The Haidar Jupiter Fund has fallen back into a big hole.
The macro hedge fund headed by Said Haidar lost 13.15 percent in April. As a result, it is down about 14.38 percent for the year, according to an email communication with investors that was seen by Institutional Investor.
The historically volatile hedge fund had been posting smallish losses or gains in each of the first three months of the year. The April loss, though, more resembled the kinds of performance swings to which investors in the heavily leveraged fund have become accustomed.
In 2023, the fund posted four monthly losses that exceeded last month’s decline and finished the year down 43.4 percent. The year before, however, Haidar was perhaps the top performer, surging about 193 percent to cap a torrid four-year run. In 2021, the fund was up about 70 percent after gaining approximately 27 percent in 2020 and 31 percent in 2019.
It is not known what exactly accounted for the sharp April loss.
Haidar had gained 4 percent in March, with its performance driven primarily by strength in global equities and certain commodities, according to the March monthly report sent to clients in late April and obtained by II. Entering April, 41 percent of its capital was invested in fixed income, 29 percent in equities, 17 percent in commodities, and 11 percent in foreign exchange, says the report.
“As U.S. growth and inflation continue to surprise positively while disinflationary trends persist elsewhere around the world, Fed officials are now finally acknowledging this as more than just a bump in the road and are resetting monetary policy expectations towards fewer and more delayed rate cuts,” Haidar told clients in the letter. “This has seemingly caused investors to price out rate cuts by other developed-market central banks, despite significant differences in growth and inflation data. Assuming U.S. growth continues to surprise positively, U.S. inflation is likely to remain elevated such that there may be no Fed rate cuts in 2024.”
Haidar added that as inflation continues to ease in other parts of the world and more central banks begin cutting rates despite the Fed’s delaying its own easing cycle, it anticipates that “other bond markets should begin to perform better and follow-through weakness from Treasuries to other bond markets should gradually dissipate.”

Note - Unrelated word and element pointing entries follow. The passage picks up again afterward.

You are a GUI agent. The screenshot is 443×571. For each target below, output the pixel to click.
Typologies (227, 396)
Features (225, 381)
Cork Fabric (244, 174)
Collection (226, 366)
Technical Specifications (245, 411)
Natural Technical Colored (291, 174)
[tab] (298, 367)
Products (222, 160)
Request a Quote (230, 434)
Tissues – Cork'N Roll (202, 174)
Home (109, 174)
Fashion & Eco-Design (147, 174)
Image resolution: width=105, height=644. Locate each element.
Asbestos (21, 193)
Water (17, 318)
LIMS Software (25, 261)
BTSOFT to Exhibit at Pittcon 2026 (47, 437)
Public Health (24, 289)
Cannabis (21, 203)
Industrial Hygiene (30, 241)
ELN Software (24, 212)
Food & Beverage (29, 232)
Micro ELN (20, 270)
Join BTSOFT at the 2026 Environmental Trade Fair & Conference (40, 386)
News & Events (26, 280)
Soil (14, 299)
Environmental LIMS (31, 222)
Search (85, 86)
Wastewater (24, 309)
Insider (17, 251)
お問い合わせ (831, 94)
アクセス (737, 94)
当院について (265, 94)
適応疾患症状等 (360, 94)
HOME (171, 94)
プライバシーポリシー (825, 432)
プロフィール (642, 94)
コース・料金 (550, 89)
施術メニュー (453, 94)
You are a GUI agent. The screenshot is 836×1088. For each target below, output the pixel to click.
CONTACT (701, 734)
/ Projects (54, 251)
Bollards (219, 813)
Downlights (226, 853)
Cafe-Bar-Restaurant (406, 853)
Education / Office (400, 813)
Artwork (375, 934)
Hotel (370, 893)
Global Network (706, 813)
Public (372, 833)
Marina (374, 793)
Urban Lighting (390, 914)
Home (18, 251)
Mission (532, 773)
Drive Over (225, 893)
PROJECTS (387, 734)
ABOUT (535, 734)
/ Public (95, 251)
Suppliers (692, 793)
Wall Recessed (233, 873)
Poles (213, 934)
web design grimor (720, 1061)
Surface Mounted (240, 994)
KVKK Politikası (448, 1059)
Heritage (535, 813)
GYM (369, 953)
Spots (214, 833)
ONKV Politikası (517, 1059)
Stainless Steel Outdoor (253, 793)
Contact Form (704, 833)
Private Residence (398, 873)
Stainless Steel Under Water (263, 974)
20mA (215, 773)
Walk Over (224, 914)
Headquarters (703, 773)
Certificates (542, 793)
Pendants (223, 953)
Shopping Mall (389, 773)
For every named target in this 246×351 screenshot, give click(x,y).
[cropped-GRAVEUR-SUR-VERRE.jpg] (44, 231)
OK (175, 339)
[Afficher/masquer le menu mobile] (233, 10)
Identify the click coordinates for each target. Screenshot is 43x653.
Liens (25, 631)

Haidar is not the only macro fund in the red this year. After dropping 1.16 percent in April, BH Macro was down 3.21 percent through the first four months. In the first quarter, losses were driven by interest rates trading, equities, and foreign exchange, according to its March monthly report, seen by II.
Nonetheless, Rokos Capital Management is up 20 percent for the year after gaining 6 percent in April, says someone who has seen the results.